Background: The classical paradigm of diabetic kidney disease (DKD) assumes a synchronous, linear trajectory where increasing albuminuria predicts the decline of glomerular filtration rate (GFR). However, emerging epidemiology suggests these markers may dissociate in advanced disease stages, particularly under modern renoprotective pharmacotherapy. We aimed to investigate this uncoupling phenomenon by evaluating the correlation between urine albumin creatinine ratio (UACR) and estimated GFR (eGFR) in a specific cohort of advanced DKD patients in Indonesia.

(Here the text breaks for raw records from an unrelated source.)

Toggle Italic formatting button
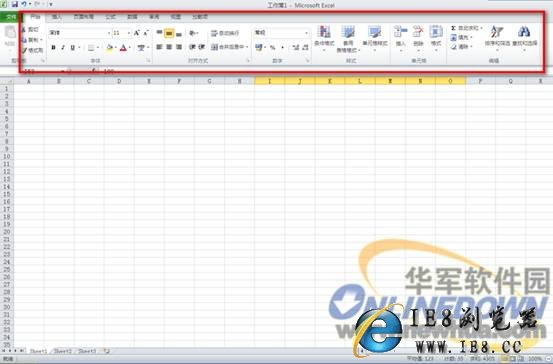 (63, 47)
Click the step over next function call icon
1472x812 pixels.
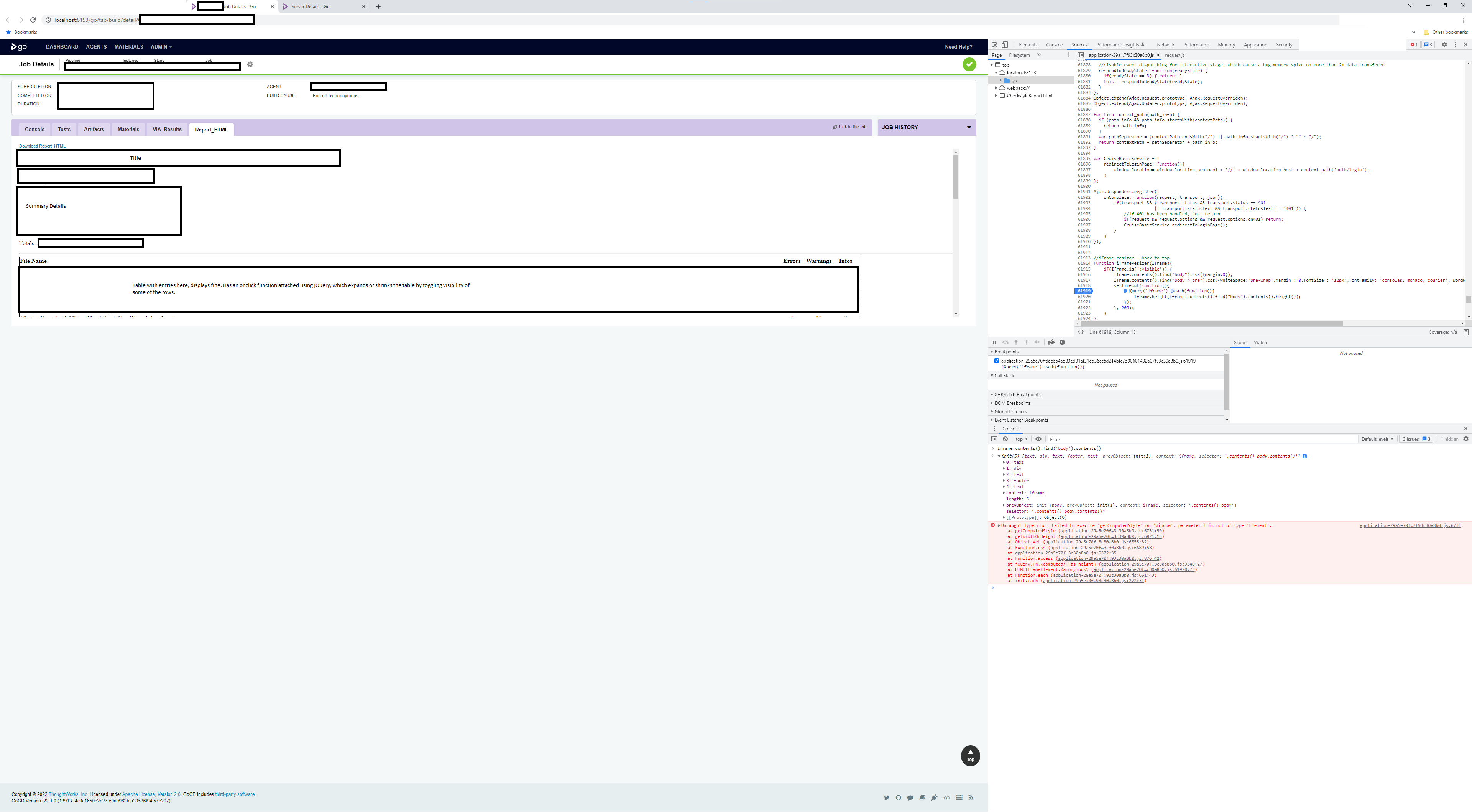click(1005, 342)
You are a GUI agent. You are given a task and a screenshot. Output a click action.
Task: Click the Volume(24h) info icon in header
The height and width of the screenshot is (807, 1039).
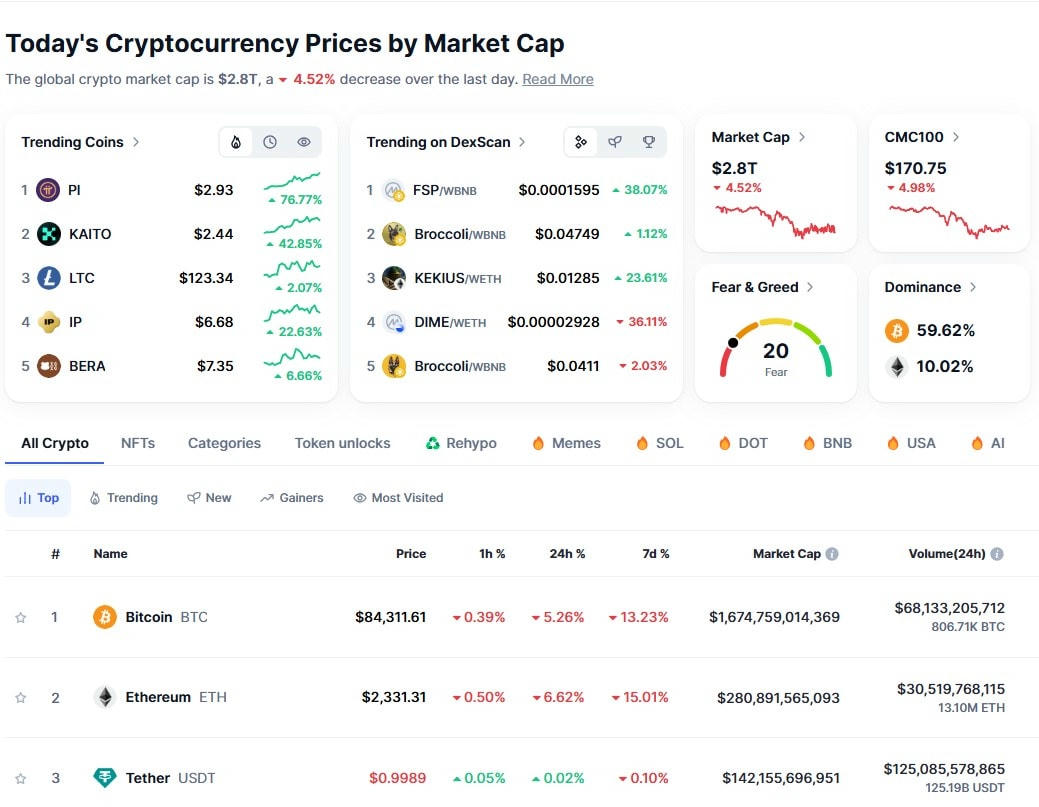click(x=997, y=554)
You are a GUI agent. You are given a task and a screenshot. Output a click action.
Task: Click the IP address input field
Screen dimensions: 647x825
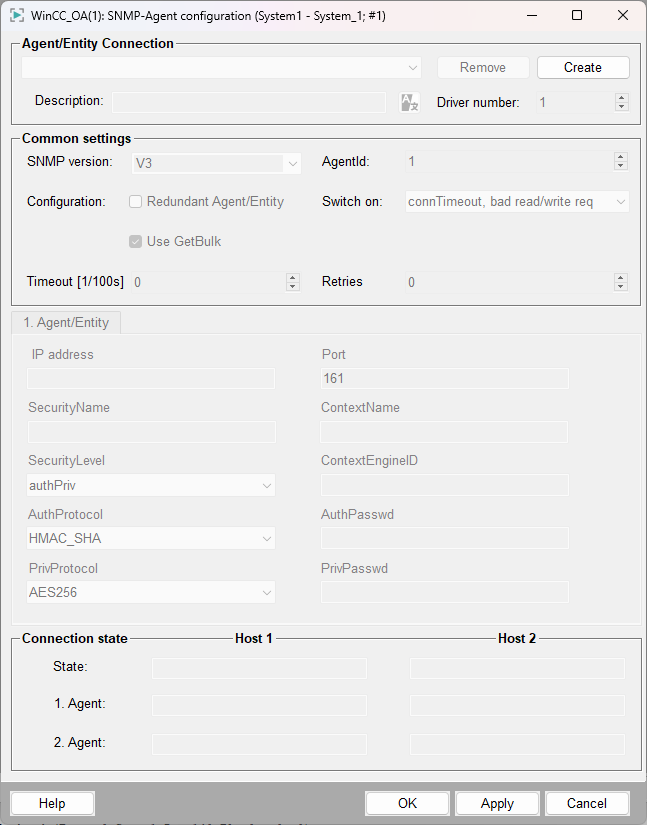(x=151, y=378)
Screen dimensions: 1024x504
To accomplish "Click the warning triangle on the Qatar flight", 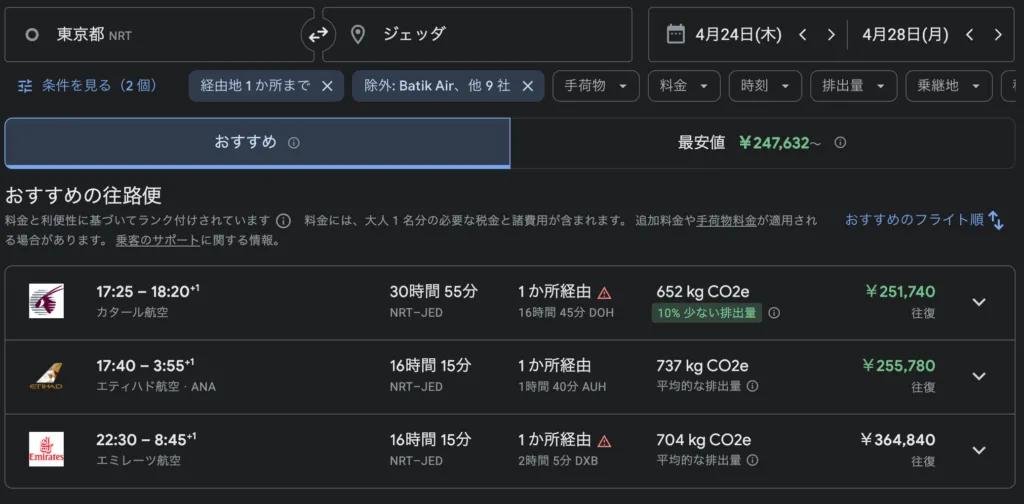I will coord(604,293).
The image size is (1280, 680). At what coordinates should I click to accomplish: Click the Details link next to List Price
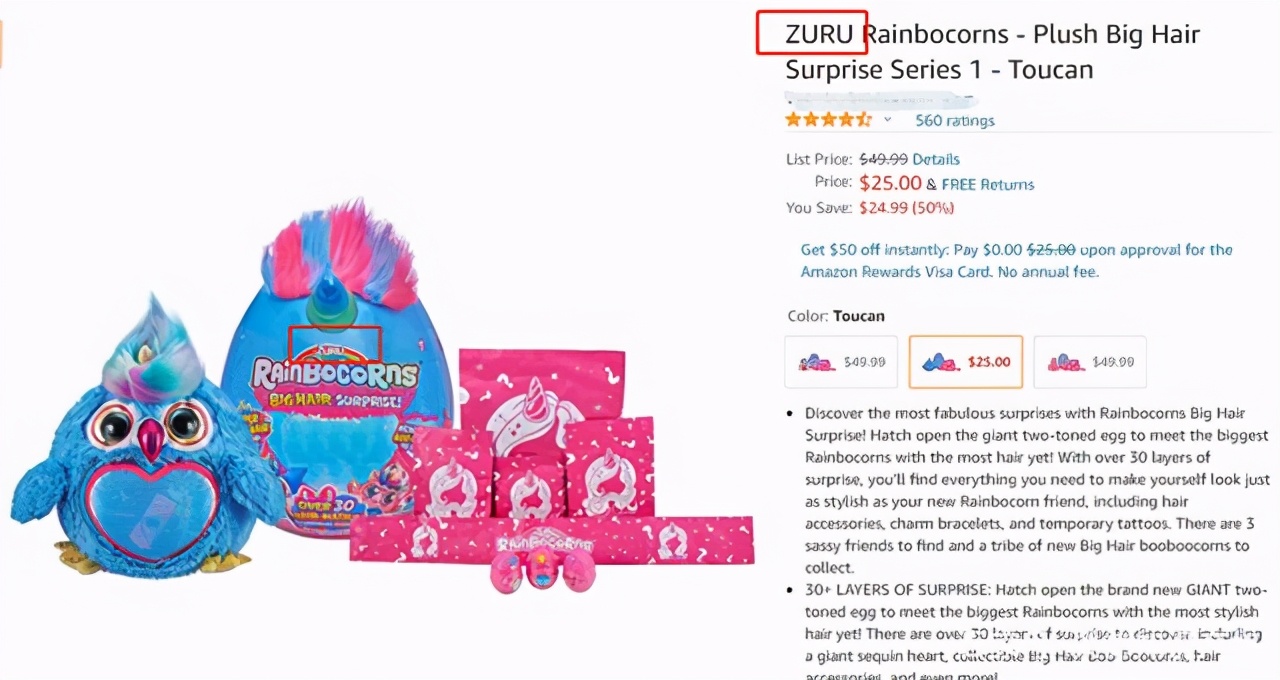[935, 159]
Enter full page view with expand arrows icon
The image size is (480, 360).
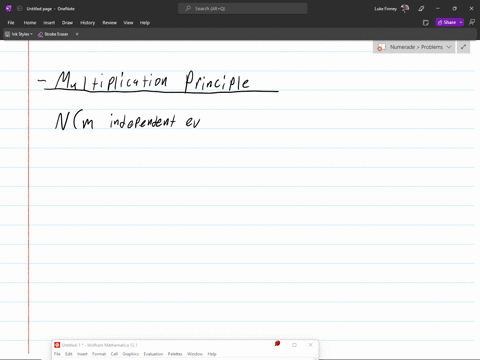pyautogui.click(x=463, y=47)
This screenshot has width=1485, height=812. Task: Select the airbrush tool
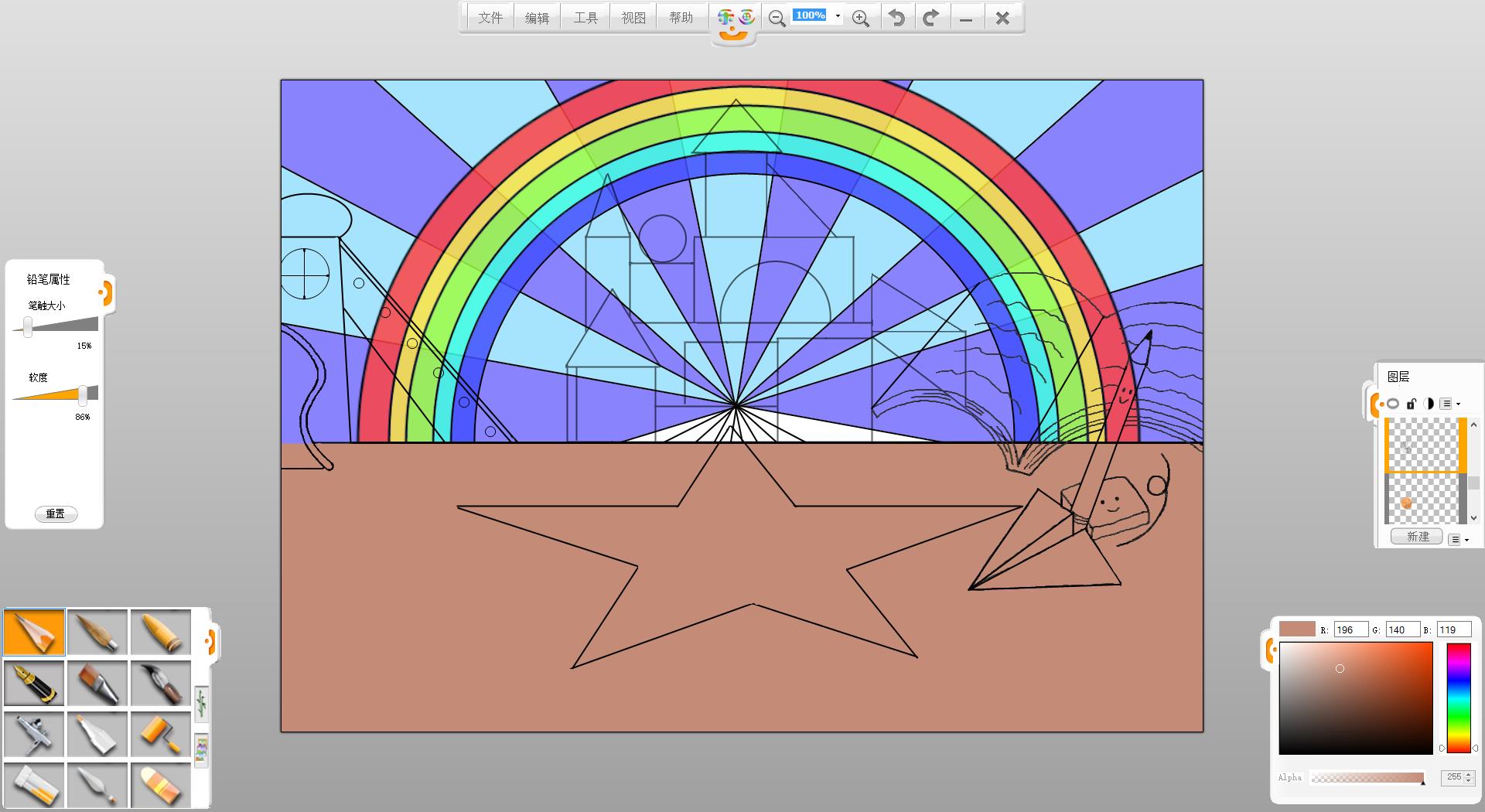click(34, 734)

Methods: We conducted a cross-sectional analytic study from January to November 2025 at Dr. M. Djamil General Hospital Padang, a tertiary referral center. The study population comprised 30 patients with established DKD, predominantly in CKD Stages 3b and 4. The primary outcome was the Spearman rank correlation (r) between UACR and eGFR, reported with 95% Confidence Intervals (CI). An exploratory sub-analysis compared trends in patients receiving SGLT2 inhibitors (n=12) versus standard care (n=18).

Results: The cohort was elderly (mean age 61.93 years) with critical renal reserve depletion (median eGFR 32.50 mL/min/1.73 m²). Median UACR was 403.90 mg/g, yet exhibited massive heterogeneity (IQR: 170.82–1779.27). Spearman analysis revealed a complete lack of linear correlation between albuminuria and filtration function (r = 0.041; 95% CI: -0.322 to 0.395; p = 0.830). While SGLT2 inhibitor users (n=12) demonstrated numerically lower median UACR than non-users (n=18), the dissociation from eGFR persisted in both subgroups.

Conclusion: We demonstrate a distinct dissociation between albuminuria severity and filtration function in advanced DKD. This uncoupling suggests that in late-stage nephropathy, structural glomerulosclerosis and tubulointerstitial fibrosis progress independently of permeability changes. Consequently, albuminuria cannot serve as a sole surrogate for disease progression in this phenotype, supporting a dual-biomarker strategy where UACR and eGFR are monitored as independent risk factors.